Waste Enterprisers, which collects fecal sludge from Accra and turns the solid waste into fuel, plans to open three more plants in Africa in the next three years and then expand faster. The best financial solution, argues CEO Ashley Murray, is to sell to factories: “Households could use it, but to generate volume you have to sell to large buyers. Plus, there’s the ick factor. People don’t like to cook with poo.”
With greater cost-efficiency, human-waste energy is poised to become a serious player. The main problem? The human body simply produces too little of it. Even if combined with animal waste, human waste doesn’t compare to the world’s oil resources. “I don’t think human-waste energy will ever be profitable”, says Kass. “Any efforts getting something useful out of human waste should be celebrated. But if Boston can’t make any money on it, how could developing countries?”

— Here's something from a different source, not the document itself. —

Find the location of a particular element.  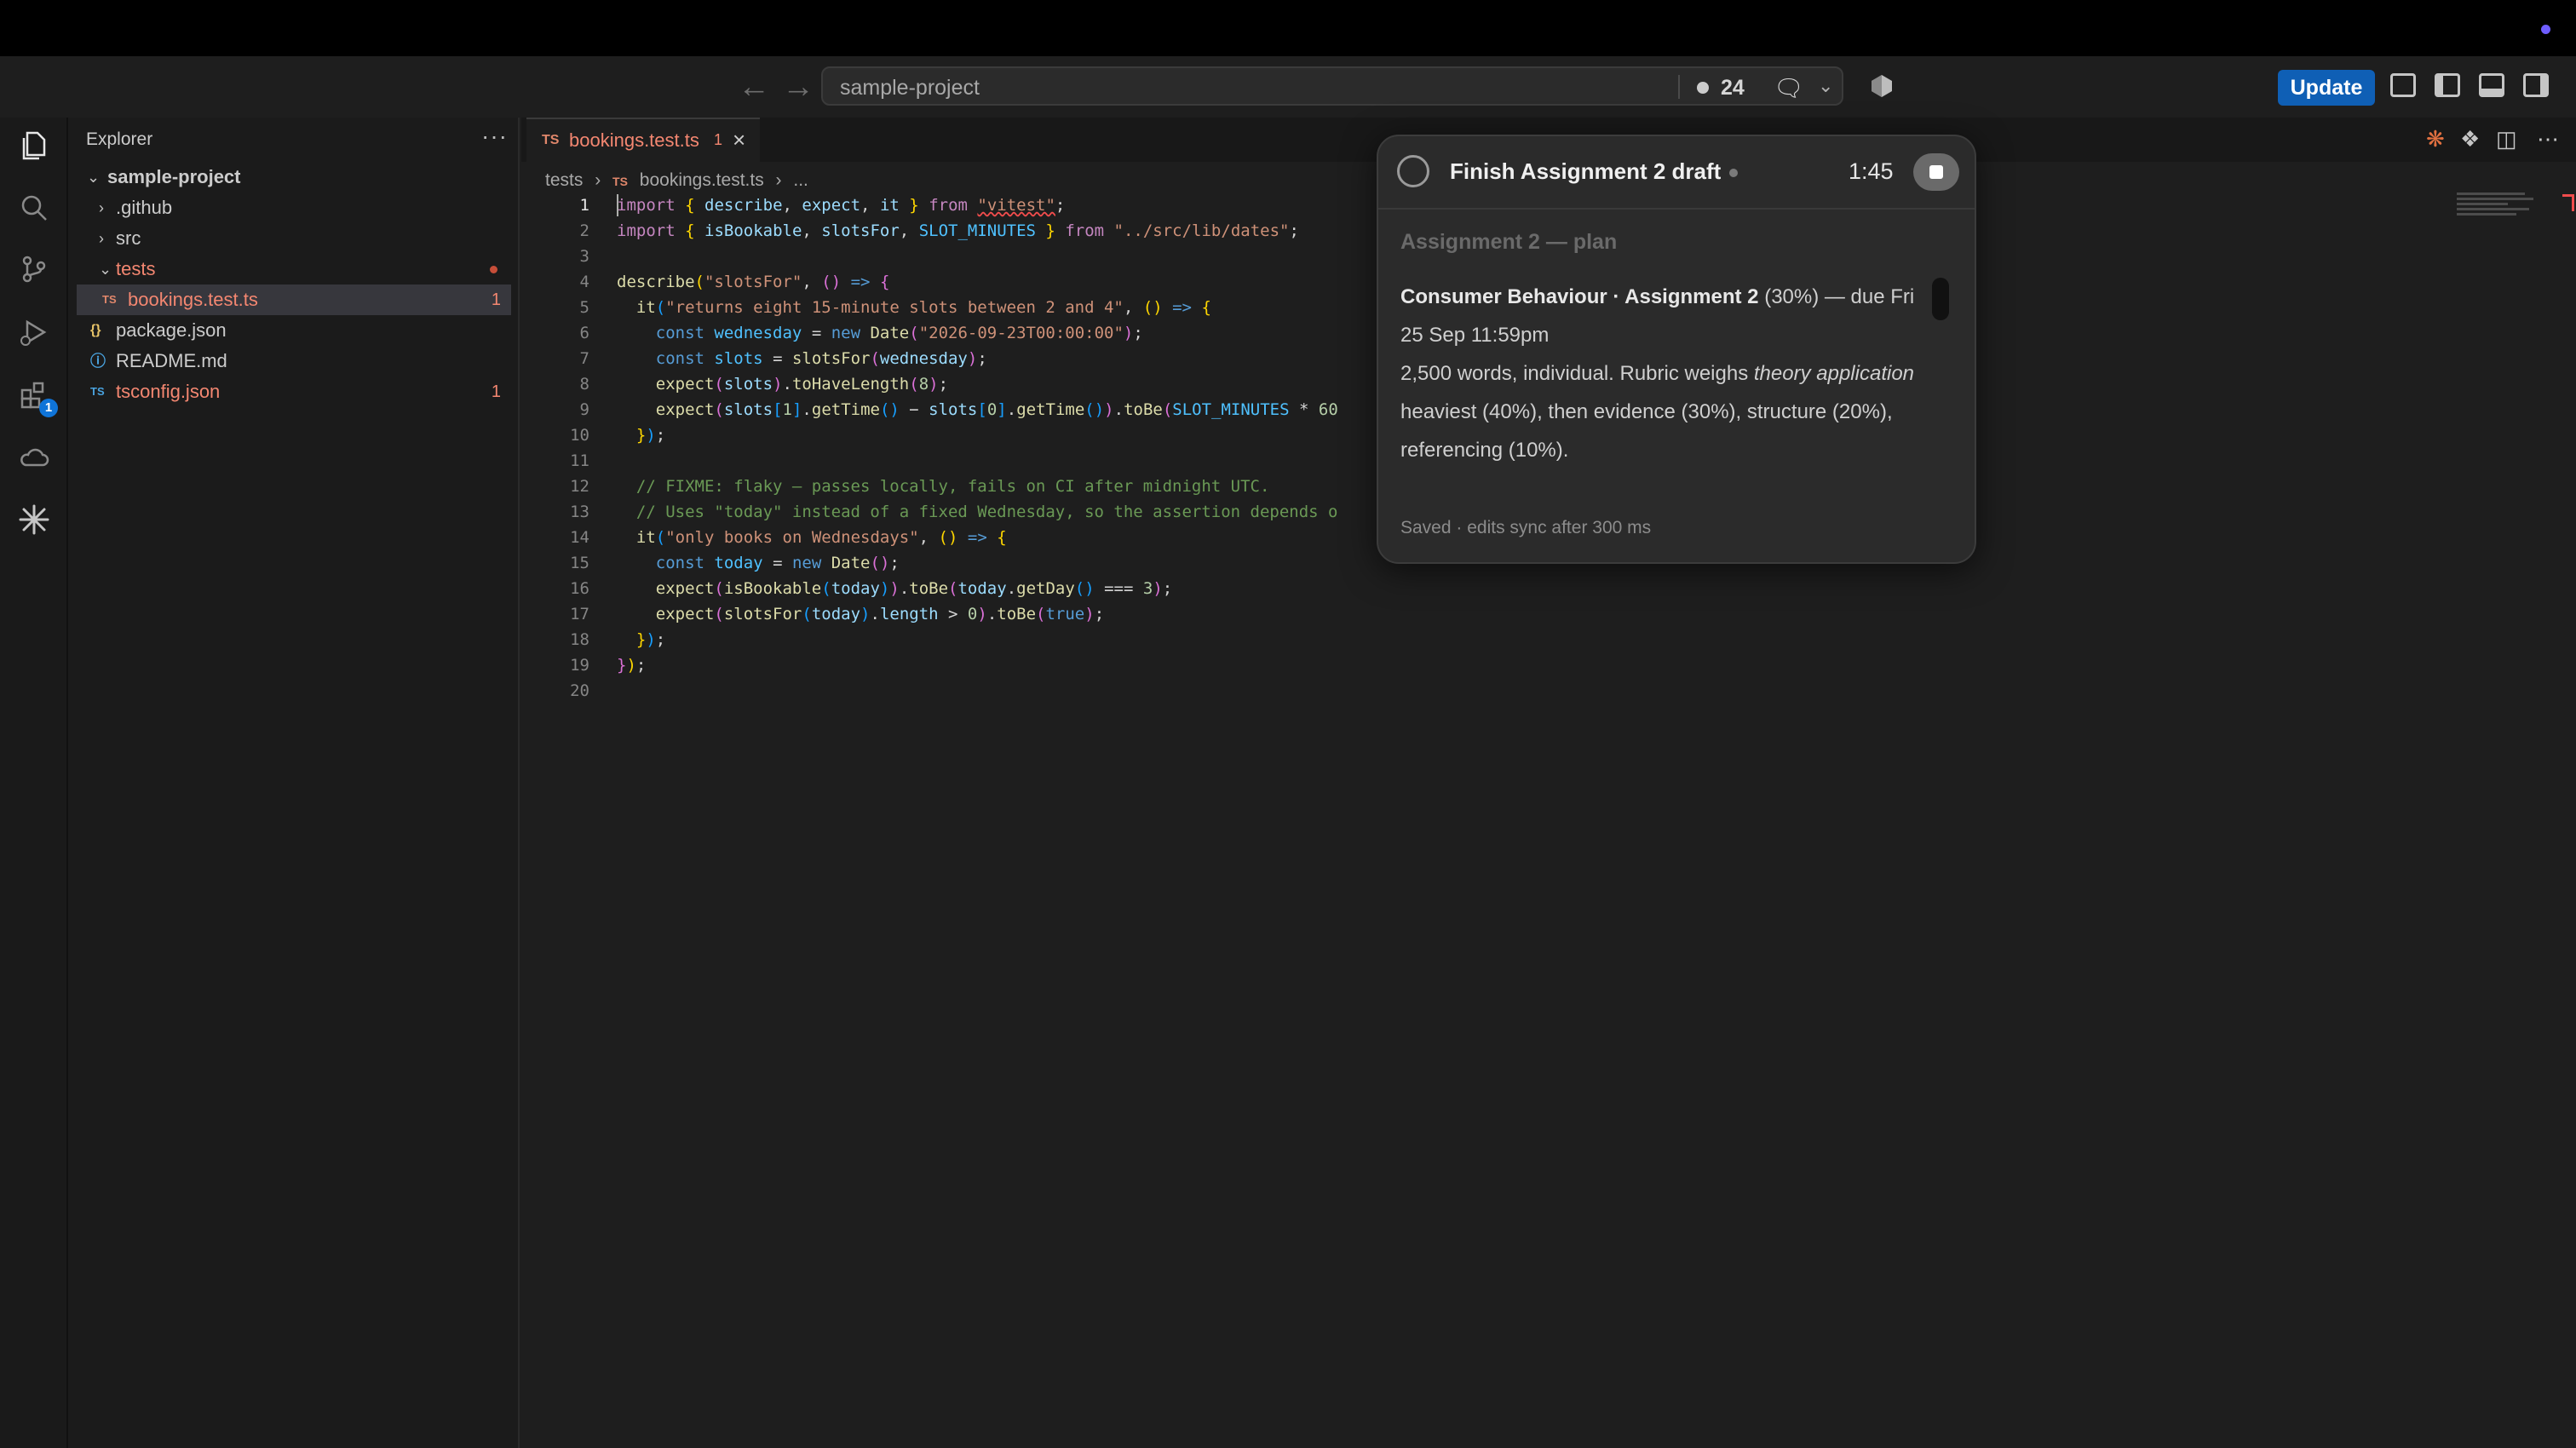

But, says Chandran, for countries with high education levels and substandard sanitation infrastructure, loo power is a huge opportunity: “China, India, South Africa, Brazil, even less developed countries in Europe could turn their sanitation disadvantage to a commercial advantage. Densely populated cities, especially if they’re a bit agrarian and have animal waste as well, could even generate this energy for export.”
These days, Rwanda’s prisons receive frequent visits from foreign government officials who want to replicate the energy generation at home. And for Mary Gahonzayire, the advantages of loo power are beyond doubt: “We save firewood, we save money, but most importantly, we save the environment!